The most obvious requirement is to ensure, as far as possible, that schools in disadvantaged areas have good quality teachers.

In the current system that role will have to be taken by the DFE because of the accountability arrangements for Academies and Free Schools.

The DFE Strategy for Ensuring Teacher Quality


1. Strategy

England’s ‘School Led’ approach is set within a framework which combines use of local market forces for: competition for pupils, for the running of other schools, for the provision of initial teacher training (ITT), for ongoing professional learning; with national, rather than local oversight, providing tighter central prescription of curriculum and assessment and accountability. It is underpinned by de-regulation of teachers’ pay and conditions, including allowing Academies and Free Schools to appoint unqualified teachers. Symbolically, in the 2011 White Paper, ‘The Importance of Teaching’, the DFE handed over responsibility for teacher supply to this market. (12). Overlaid on this foundation has been a framework of school to school collaboration which has been a very successful feature of the ‘School Led’ approach. This has focused on supporting schools in difficulties through the temporary deployment of Executive Heads to strengthen leadership, through the use of National Leaders of Education, Local and Specialist Leaders of Education all drawn from schools. The DFE has also encouraged the National Teaching Schools (NTSs) to develop alliances with around 18 schools to provide support for professional learning.

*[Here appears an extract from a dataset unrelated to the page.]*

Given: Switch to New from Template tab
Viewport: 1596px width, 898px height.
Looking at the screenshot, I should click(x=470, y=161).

The strategy also assumes that a middle tier is unnecessary to secure teacher quality. The DFE have been very explicit that the 8 Regional Commissioners should not be seen as a middle tier. The DFE has worked to remove the capacity of Local Authorities in this area by side-lining them through undermining their authority and by reducing funding, despite the fact that with the Roman Catholic and Church of England they are still responsible for most state schools (40% secondary and 85% of primaries). It speaks volumes that no Secretary of State, since 2010 and no Schools Minister, since the Liberal Democrat David Lawes resigned, has spoken to meetings of Local Authority Education leaders. LA funding for school improvement, including professional learning, was reduced by 33% for 2016/17. Originally, the plan was to remove it altogether in 2017/18, unless LAs could persuade schools to fund them. They will now receive, some continuing funding (13)

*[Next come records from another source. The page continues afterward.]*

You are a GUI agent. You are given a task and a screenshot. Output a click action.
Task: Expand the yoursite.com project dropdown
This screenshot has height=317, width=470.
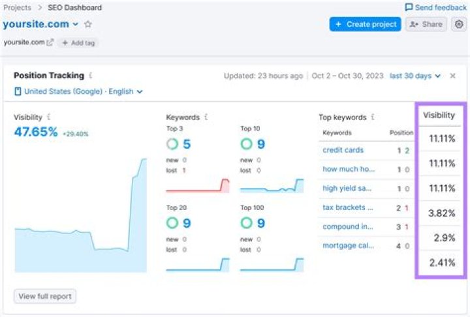tap(76, 24)
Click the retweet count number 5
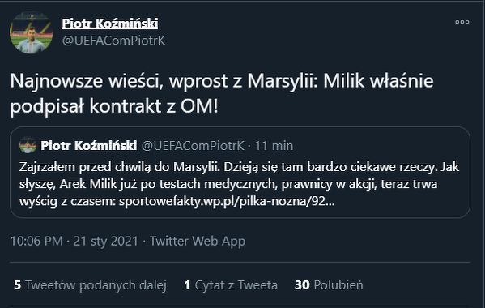Viewport: 485px width, 308px height. 17,285
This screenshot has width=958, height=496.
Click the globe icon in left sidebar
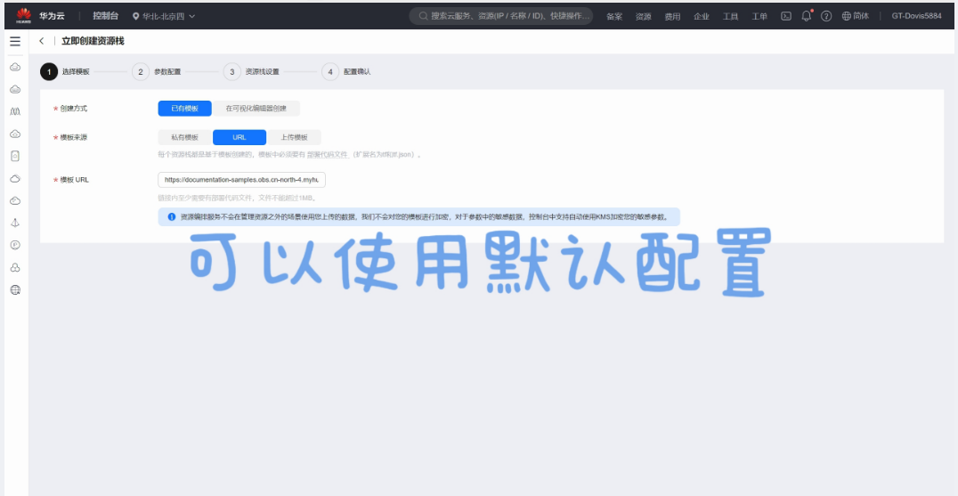(15, 289)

The DFE model does recognize the need for local coordination and direction in securing teacher quality but assumed that it could be done adequately through MATs. The assumption was that they would;

  • Be large, (the biggest, AET, had 70 schools working across a number of LA areas), and have strong brands to aid recruitment;
  • Provide ITT through the Schools Direct route ensuring that all the schools within the Chain received their share of good teachers,
  • Provide high quality professional learning for all their staff.
  • Generally, the large chains have not delivered on teacher quality. In March 2016 Michael Wilshaw identified 8 of the largest as performing worse that the LAs they replaced (14). The Model was modified to focus on local clusters which could collaborate and gain the economies of scale more easily. However, this made it much more difficult to secure teacher quality by relying solely on the cluster. The revised model allows for these clusters to become part of larger chains but this is not what has happened, except at the margins. By July 2015 there were 846 Multi Academy Trusts, only 21 had 12 or more schools and, as has been noted, 8 of those were labelled by Ofsted in 2016 as inadequate. There were then 517 MATs, the vast majority, which had 2-5 schools, see note for detailed breakdown of the size of multi-academy trusts (15).The DFE model has had significant impact upon two of the key elements necessary to secure teaching quality, namely, recruitment and professional learning-both ITT and ongoing professional development.

    1.2 Recruitment

    The DFE employs a national planning model to decide on how many teachers are needed. It takes account of such factors as age of the teaching force, wastage rates, and size of school population. It has been criticized by School Teacher Review Body (STRB) and Ofsted for its limitations (16). Ministers have shown no interest in promoting regional approaches to recruitment despite the fact that local needs do not get picked up in the national modelling or in bids by individual providers, which do not have an overview of the challenges and opportunities which vary greatly in different parts of the country. For example, Northumberland’s challenge is not a teacher shortage but ensuring sufficient turnover.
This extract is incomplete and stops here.